The planetary science community and the National Academy of Sciences recently conducted an extensive survey to identify the highest-priority new robotic missions for the next 10 years. Topping that list of plans for NASA's most ambitious new "flagship" class of missions is the desire to bring back a set of carefully selected Martian rock and soil samples for detailed study in laboratories here on Earth. The ability to use the latest technologies in multiple laboratories on Earth and to selectively bring back sedimentary rock samples that have the best chance to preserve potential past Martian biosignatures, combined with the demonstrated scientific advances made by previous human and robotic sample return missions from the Moon, asteroids, and comets, helped the community arrive at a clear consensus: in order to make the next big advances in our search for life on Mars (as well as our understanding of the origin of life on Earth), Mars sample return must be the next step. Many in the astronaut community also think that bringing samples back with a robotic mission is an essential precursor to an eventual human exploration mission to Mars.

As currently envisioned, such a Mars sample return campaign would have begun with the 2018 joint NASA-ESA rover to cache some well-selected samples, to be followed by two other missions to launch that cache into Mars orbit (in 2025) and return them to Earth (in 2026). Stable -- flat -- funding for NASA's missions would have allowed this plan to begin. But the proposed 20 percent cut to the planetary science portfolio would make it impossible to carry out.
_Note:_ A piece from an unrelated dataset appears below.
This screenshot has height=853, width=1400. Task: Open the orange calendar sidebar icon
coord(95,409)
The proposed cuts to NASA's planetary science budget go deeper than just the Mars program and its flagship mission, however. The cuts would nix hopes for missions to other exciting astrobiology hotspots in the outer solar system, too, like Jupiter's moon Europa (which likely harbors the largest water ocean in the solar system), or Saturn's large moon Titan (which has a thick atmosphere of organic molecules and liquid "seas" of methane, ethane and propane). Lunar exploration plans would be scaled back, and smaller-class missions would be delayed. Even basic research and education funding would be scaled back. We're facing the prospects of declining U.S. leadership in the exploration of our solar system, including no flagship-class missions for at least a decade. Imagine what gaps we would have in our textbooks without the likes of Viking, Voyager, Galileo, and Cassini. Flagship missions provide amazing science returns on investment.
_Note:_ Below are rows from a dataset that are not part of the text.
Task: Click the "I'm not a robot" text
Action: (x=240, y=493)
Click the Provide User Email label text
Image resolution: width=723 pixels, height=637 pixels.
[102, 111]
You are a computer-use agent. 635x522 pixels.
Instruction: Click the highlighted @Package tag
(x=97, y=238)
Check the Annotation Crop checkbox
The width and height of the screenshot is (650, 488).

The last such inflection point for NASA was in the late 1970s/early 1980s, when NASA's science program was sharply curtailed to help fund the Space Shuttle and the nascent Space Station. Grassroots efforts, like those of The Planetary Society (co-founded by Carl Sagan) helped to save NASA's planetary exploration program back then and thus to enable the incredible discoveries in solar system exploration that we have all been fortunate to experience recently. Similar efforts are needed today to help save NASA's science programs from the budget axe, which is why I'm spending time this week, during a critical time in the U.S. budget cycle, to join The Planetary Society and other organizations like the American Astronomical Society's Division for Planetary Sciences, the American Geophysical Union, the Geological Society of America, the Meteoritical Society, the SETI Institute, and others to appeal to our elected representatives on the relevant House and Senate Appropriations Subcommittees in Congress to restore the proposed cuts to NASA's planetary exploration program. If you care about this issue, now is the time to join in this fight as well. Nothing less than the future is at stake.